How might the article on Janet Yellen's remarks about the end of Fed rate hikes go on? Continue it from its final sentence.

Text block –
================

Good news, investors.

Former Federal Reserve Chair Janet Yellen said Monday at the National Retail Federation’s annual Big Show that the Fed is likely at the end of its rate-hiking cycle.

“If there is a downturn in the global economy and that spills into the U.S. … It’s very possible we may have seen the last interest rate hike of this cycle,” Yellen said.

If Yellen’s assessment proves accurate, her views fit the market’s thinking but is contrary to what current Fed officials have intimated, which is another two hikes for 2019. The Fed raised its benchmark interest rate for a fourth time in 2018 this past December.

The current rate cycle began when Yellen led the Fed in 2008.


“Perhaps another rate hike or two is perfectly possible, but nothing is baked in,” Yellen said during her comments to the retailers.

Yellen added that she expects the Fed to “take a breather [to] evaluate where the economy is” before it moves again.

Market pricing currently sees no chance of a rate hike in 2019 and in fact is pricing in a 28 percent chance of a quarter-point cut before the year comes to a close.

The Powell Fed initially had pointed to four increases this year but cut that to two in December. Since then, several members, including Powell himself, have indicated a less-aggressive approach, with the chairman saying the Fed can afford to be patient with how it approaches policy.

================

Excerpts from a dataset:
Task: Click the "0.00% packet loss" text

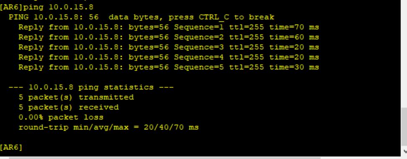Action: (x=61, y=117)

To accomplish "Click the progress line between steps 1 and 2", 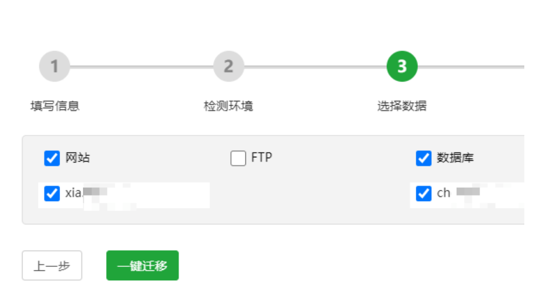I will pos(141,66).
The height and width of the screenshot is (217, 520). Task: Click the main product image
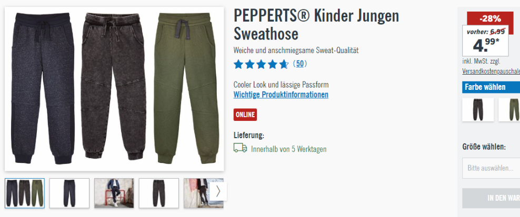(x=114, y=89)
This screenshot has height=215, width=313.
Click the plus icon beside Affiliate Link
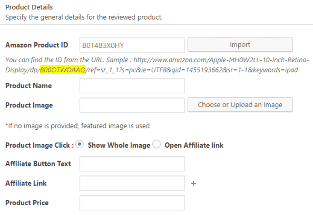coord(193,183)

================

Answer –
That includes not only with rate hikes but also with the Fed’s $4.1 trillion balance sheet, which consists mostly of a portfolio of Treasurys and mortgage-backed securities it purchased to stimulate the economy during and after the financial crisis. The Fed has been reducing the portfolio by allowing a capped maximum of $50 billion in proceeds from the bonds to roll off each month.

Market participants have expressed concern that the balance sheet reduction, which Yellen once said would be “like watching paint dry,” has in fact contributed to tightening financial conditions.

“”I am very surprised on the focus [on the balance sheet selling off],” she said. “This is meant to be done in way that’s not disruptive.”

“It was important Powell indicated it’s open for a re-think if it looks like it is a problem,” she said, but added, “I don’t see that evidence now.”